Ten years ago, these three congregations were struggling with their future. They did not have a way forward, so they looked backward for possible solutions. They realized they could not stand on their own, so they found a way to stand together. Through the leadership of Rev. Pam’la Cowan, the three churches came together to share resources. That was the beginning. They would later share events, fellowship, and find encouragement through cooperation.

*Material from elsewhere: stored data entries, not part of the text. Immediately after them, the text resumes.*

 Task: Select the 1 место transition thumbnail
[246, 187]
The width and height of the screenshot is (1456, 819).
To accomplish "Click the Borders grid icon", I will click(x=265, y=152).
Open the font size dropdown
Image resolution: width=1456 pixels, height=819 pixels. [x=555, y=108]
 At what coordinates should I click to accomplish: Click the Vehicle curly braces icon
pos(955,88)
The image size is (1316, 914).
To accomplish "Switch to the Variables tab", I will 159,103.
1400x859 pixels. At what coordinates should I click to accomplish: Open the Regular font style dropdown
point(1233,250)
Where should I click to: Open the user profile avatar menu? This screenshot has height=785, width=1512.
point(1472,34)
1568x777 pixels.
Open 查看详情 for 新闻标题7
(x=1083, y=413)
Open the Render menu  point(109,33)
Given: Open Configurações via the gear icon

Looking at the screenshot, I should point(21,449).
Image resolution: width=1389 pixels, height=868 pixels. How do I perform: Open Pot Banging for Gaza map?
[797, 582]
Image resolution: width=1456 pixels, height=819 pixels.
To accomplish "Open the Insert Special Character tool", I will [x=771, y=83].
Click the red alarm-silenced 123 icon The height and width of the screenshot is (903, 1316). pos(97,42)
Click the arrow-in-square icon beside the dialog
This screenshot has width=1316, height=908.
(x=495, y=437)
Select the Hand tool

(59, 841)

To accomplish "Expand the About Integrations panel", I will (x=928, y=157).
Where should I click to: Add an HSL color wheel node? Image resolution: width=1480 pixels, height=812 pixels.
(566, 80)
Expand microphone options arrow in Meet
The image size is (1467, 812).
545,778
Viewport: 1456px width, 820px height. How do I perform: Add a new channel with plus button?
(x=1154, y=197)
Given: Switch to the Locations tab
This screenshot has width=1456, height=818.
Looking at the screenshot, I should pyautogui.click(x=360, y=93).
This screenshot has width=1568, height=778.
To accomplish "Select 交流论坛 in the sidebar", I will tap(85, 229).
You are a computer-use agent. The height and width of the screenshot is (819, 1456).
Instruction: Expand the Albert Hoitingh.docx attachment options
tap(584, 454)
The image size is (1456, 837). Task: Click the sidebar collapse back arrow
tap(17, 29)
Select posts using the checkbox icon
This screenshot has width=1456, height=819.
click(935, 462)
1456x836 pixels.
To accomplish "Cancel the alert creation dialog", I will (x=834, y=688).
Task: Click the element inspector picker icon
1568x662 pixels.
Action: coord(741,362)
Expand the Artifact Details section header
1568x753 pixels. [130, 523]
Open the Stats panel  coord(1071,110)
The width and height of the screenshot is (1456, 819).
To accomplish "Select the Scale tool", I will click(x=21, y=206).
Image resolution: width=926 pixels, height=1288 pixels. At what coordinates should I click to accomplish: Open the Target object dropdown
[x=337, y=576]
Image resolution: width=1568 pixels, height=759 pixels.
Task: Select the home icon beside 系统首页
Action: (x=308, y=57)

As I look over the 77 congregations and 2 new worshipping communities of Giddings-Lovejoy, I see several congregations struggling week to week. I worry about their future. But when I see places like Son Light Parish, I feel relief. I realize I don’t have to figure out a plan or come up with a program for the survival of congregations. Congregations have the capacity to figure it out for themselves. There is something about life that craves to be lived. This applies to people and churches.

For some, it may mean merging like Berea and Curby did at our last Presbytery Gathering. Others will yolk like Union and Pacific. Still others will try different arrangements, and they may not work. Trying itself is a sign of life. And some have come to the end of their local ministry and will close like Maryland Heights did.

The presbytery is a living organism. We seek to find a way forward together. Mark and Pam’la are examples of the many innovative, creative, and energetic pastors and leaders with ideas to pave the way into the future.